The bill makes enormous investments in border security, including the following: deploying at least 38,405 full-time Border Patrol agents along the southern border (including an additional 19,200 more than currently in place); mandating an electronic exit system at all ports where Customs and Border Protection agents are deployed; constructing at least 700 miles of fencing, including double fencing; increasing mobile surveillance; deploying aircraft and radio communications; constructing additional Border Patrol stations and operating bases; hiring additional prosecutors, judges, and staff; providing additional training to border officers; and increasing prosecutions of illegal border crossings. The bill specifies mandatory area-specific technology and infrastructure that includes watch towers, camera systems, mobile surveillance systems, ground sensors, fiber-optic tank inspection scopes, portable contraband detectors, radiation isotope identification devices, mobile automated targeting systems, unmanned aircraft, radar systems, helicopters, and marine vessels, among other minimum requirements. The bill mandates 24-hour surveillance of the border region using mobile, video, and portable systems, as well as unmanned aircraft, and deploys 1,000 distress beacon stations in areas where migrant deaths occur. Interior enforcement against visa overstays is also increased. The Department of Homeland Security is required to initiate removal (deportation) proceedings, confirm that relief from removal is pending or granted, or otherwise close 90 percent of the cases of immigrants who have overstayed their visas by more than 180 days in the last 12 months. A pilot program is created to notify immigrants that their visas are about to expire.
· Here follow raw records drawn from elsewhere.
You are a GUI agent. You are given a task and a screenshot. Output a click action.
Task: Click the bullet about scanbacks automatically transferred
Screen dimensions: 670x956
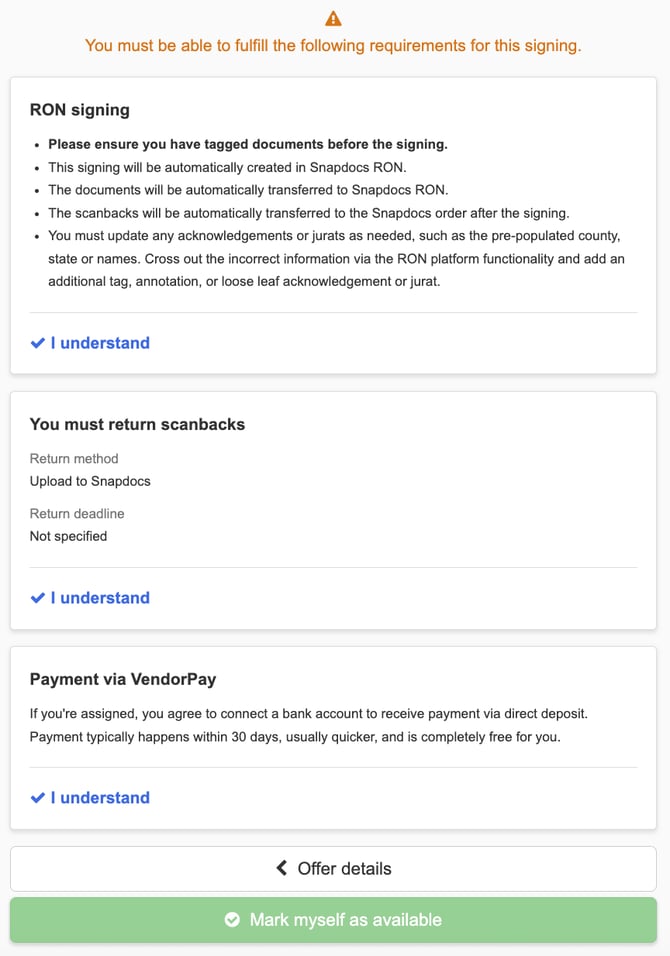(x=308, y=213)
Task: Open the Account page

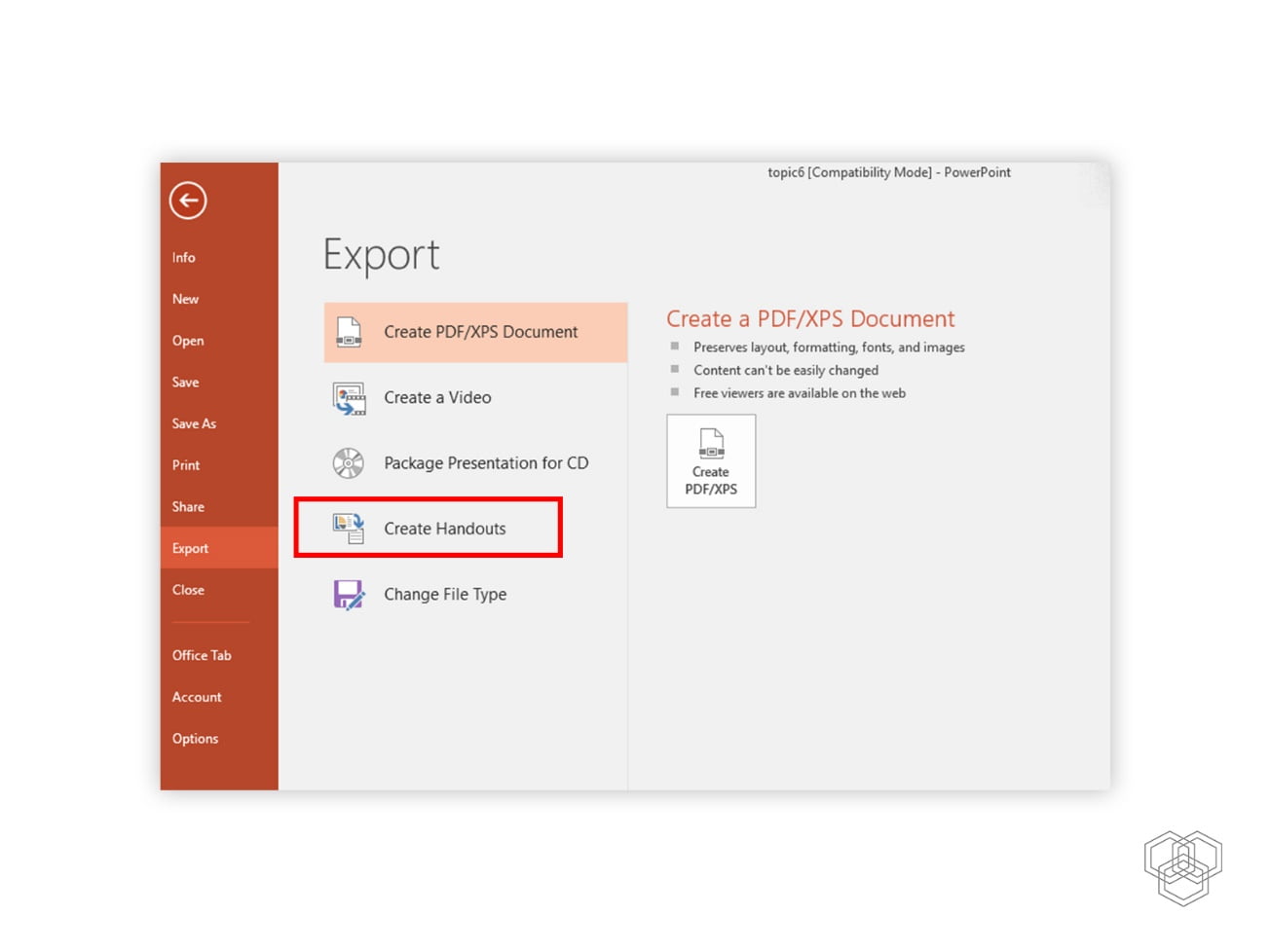Action: tap(197, 697)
What will these additional border security measures cost?
Spending on border security will reach record levels. The bill creates a fund with $46.3 billion of initial funding to implement the Act. Additional funding will be provided by visa and other user fees, which may be increased as necessary. $30 billion will be dedicated over a 10-year period to hiring and deploying at least 19,200 additional Border Patrol agents. $8 billion will be dedicated to the Southern Border Fencing Strategy, of which $7.5 billion will be for deployment and maintenance of fencing. $750 million will be dedicated to E-Verify implementation and expansion. $4.5 billion will be spent to carry out the Comprehensive Southern Border Security Strategy, and—if necessary—$2 billion will be allocated to implement the recommendations of the Southern Border Security Commission.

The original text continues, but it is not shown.